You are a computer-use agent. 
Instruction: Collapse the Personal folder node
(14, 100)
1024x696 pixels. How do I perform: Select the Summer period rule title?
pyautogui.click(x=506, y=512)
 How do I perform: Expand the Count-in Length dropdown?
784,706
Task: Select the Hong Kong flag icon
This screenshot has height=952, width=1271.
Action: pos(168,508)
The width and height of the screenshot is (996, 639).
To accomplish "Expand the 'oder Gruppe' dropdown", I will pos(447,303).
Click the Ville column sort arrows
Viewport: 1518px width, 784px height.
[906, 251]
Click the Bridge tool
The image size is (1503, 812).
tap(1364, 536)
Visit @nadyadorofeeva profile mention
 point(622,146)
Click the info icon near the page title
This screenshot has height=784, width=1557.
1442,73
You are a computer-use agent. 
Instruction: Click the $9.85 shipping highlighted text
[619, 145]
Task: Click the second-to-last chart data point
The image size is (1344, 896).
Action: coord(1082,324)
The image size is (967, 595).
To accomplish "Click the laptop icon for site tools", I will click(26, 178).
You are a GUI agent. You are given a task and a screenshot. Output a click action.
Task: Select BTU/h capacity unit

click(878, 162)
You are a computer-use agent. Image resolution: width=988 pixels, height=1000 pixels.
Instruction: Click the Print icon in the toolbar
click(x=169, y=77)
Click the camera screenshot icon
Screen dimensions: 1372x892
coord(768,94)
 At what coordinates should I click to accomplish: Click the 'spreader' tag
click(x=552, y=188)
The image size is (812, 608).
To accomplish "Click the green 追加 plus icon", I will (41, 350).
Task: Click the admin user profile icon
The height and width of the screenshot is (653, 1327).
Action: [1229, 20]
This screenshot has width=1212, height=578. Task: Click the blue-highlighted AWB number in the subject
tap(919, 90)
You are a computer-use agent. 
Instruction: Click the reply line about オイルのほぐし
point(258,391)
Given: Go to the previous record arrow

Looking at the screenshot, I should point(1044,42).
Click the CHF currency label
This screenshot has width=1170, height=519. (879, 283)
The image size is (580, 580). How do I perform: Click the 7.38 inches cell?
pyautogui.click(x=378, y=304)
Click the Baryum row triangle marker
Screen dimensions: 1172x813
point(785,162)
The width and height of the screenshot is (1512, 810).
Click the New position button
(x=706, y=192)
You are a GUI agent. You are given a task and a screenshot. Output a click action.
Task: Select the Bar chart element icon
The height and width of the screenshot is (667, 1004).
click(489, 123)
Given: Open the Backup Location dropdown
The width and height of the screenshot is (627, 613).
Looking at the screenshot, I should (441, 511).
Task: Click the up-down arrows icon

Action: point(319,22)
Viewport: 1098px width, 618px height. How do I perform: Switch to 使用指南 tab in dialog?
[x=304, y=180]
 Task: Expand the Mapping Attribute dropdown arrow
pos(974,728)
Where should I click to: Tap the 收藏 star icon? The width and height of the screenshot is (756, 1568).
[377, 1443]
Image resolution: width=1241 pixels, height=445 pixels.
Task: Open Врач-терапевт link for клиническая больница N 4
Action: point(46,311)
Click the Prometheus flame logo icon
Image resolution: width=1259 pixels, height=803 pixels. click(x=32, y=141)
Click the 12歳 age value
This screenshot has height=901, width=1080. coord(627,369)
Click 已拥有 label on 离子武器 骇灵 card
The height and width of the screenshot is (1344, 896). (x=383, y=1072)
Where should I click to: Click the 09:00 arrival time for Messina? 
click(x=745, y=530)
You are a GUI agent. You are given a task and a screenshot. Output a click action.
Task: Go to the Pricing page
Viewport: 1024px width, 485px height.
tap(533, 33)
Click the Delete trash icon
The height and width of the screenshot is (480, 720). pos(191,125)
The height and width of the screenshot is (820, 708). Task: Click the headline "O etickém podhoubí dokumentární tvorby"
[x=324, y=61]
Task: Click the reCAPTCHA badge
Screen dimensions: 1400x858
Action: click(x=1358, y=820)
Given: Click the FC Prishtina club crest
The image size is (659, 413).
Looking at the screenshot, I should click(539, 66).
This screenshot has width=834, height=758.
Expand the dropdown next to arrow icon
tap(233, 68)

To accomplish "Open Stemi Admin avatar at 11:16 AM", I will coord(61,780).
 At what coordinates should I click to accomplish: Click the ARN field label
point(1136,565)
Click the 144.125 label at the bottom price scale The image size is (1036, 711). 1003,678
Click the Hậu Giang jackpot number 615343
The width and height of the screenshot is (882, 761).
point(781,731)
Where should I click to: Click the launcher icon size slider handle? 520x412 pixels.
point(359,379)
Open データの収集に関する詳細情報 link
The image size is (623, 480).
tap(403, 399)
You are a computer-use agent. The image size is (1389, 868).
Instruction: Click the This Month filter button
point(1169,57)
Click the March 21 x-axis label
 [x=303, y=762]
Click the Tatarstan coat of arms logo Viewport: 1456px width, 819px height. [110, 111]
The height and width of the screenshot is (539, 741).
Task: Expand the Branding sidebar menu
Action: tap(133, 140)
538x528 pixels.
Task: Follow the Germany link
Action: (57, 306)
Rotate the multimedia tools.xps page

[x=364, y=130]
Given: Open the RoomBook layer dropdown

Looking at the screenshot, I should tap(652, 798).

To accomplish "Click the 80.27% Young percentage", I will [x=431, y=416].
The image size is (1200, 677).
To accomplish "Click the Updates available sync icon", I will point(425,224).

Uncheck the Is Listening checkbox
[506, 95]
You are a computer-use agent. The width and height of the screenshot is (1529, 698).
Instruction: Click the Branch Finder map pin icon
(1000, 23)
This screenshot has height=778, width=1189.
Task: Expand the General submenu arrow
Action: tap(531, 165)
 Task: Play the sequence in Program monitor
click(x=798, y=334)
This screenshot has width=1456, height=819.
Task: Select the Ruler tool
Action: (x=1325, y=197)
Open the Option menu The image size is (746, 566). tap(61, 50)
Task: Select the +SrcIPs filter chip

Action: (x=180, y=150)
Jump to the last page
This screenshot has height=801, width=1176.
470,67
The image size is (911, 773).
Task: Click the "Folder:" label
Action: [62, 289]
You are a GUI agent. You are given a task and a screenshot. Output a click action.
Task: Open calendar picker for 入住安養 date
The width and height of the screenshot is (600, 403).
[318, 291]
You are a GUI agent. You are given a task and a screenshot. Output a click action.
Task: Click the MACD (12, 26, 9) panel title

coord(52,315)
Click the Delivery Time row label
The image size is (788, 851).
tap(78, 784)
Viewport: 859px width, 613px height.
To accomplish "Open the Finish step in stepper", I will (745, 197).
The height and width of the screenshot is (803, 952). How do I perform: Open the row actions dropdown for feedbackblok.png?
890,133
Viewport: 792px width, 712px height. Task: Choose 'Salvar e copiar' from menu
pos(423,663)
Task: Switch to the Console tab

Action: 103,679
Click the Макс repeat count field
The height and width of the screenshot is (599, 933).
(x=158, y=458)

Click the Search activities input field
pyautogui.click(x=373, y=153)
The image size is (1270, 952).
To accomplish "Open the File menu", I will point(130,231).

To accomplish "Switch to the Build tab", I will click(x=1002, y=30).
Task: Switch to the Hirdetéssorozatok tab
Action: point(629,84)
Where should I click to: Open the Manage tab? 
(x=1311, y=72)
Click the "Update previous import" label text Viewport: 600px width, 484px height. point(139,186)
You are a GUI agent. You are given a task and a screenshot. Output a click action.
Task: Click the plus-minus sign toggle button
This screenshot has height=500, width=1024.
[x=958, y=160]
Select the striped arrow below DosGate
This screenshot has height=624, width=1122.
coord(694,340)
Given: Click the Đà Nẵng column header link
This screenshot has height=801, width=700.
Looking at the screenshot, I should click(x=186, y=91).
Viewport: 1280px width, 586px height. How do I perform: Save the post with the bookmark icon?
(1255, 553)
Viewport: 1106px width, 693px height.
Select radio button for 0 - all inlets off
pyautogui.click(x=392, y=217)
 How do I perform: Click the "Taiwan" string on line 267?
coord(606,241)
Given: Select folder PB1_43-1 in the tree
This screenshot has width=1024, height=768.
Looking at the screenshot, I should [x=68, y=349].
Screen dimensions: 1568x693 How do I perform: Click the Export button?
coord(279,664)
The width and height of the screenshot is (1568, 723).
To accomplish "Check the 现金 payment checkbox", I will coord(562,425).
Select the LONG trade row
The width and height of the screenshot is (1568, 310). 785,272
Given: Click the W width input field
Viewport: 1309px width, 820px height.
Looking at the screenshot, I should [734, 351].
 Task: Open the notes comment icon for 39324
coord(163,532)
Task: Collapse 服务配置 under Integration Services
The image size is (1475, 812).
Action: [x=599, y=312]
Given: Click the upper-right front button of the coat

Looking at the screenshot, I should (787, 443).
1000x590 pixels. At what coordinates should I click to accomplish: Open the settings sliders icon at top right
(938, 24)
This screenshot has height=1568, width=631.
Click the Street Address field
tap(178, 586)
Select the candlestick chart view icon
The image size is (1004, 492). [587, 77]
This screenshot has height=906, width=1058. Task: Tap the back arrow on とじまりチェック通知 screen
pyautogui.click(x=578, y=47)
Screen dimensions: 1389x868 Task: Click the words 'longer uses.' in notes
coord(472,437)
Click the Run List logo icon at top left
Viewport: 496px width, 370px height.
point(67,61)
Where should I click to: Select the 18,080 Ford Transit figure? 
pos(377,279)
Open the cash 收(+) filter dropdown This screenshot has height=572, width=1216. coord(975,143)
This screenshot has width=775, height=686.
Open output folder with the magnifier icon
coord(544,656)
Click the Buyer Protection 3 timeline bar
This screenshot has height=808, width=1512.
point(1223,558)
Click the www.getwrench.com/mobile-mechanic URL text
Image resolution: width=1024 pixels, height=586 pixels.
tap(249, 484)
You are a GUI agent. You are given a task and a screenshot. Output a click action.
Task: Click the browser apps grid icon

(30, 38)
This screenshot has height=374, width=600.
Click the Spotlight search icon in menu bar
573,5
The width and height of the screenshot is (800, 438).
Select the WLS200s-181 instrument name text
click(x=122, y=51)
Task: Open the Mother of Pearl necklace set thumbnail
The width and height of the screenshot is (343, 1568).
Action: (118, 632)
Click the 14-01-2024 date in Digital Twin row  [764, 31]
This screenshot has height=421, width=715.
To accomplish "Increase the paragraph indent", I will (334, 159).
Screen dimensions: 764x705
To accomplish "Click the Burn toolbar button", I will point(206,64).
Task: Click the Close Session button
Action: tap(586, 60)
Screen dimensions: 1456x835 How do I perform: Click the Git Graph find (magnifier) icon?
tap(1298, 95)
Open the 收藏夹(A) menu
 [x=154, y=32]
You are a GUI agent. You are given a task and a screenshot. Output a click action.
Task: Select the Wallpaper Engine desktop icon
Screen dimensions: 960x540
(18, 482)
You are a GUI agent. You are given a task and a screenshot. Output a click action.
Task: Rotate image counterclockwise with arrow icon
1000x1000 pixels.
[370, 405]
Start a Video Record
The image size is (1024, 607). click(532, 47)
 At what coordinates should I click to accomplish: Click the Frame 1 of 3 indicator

- [THE REQUEST]:
Starting at the line containing "Click the March 21 x-axis label" and ending at the line containing "[x=364, y=130]", rewrite those lines of the records above as a numbered list, one line per item, with blank lines dropped.

- [RESPONSE TO THE EXERCISE]:
1. Click the March 21 x-axis label
2.  [x=303, y=762]
3. Click the Tatarstan coat of arms logo Viewport: 1456px width, 819px height. [110, 111]
4. The height and width of the screenshot is (539, 741).
5. Task: Expand the Branding sidebar menu
6. Action: tap(133, 140)
7. 538x528 pixels.
8. Task: Follow the Germany link
9. Action: (57, 306)
10. Rotate the multimedia tools.xps page
11. [x=364, y=130]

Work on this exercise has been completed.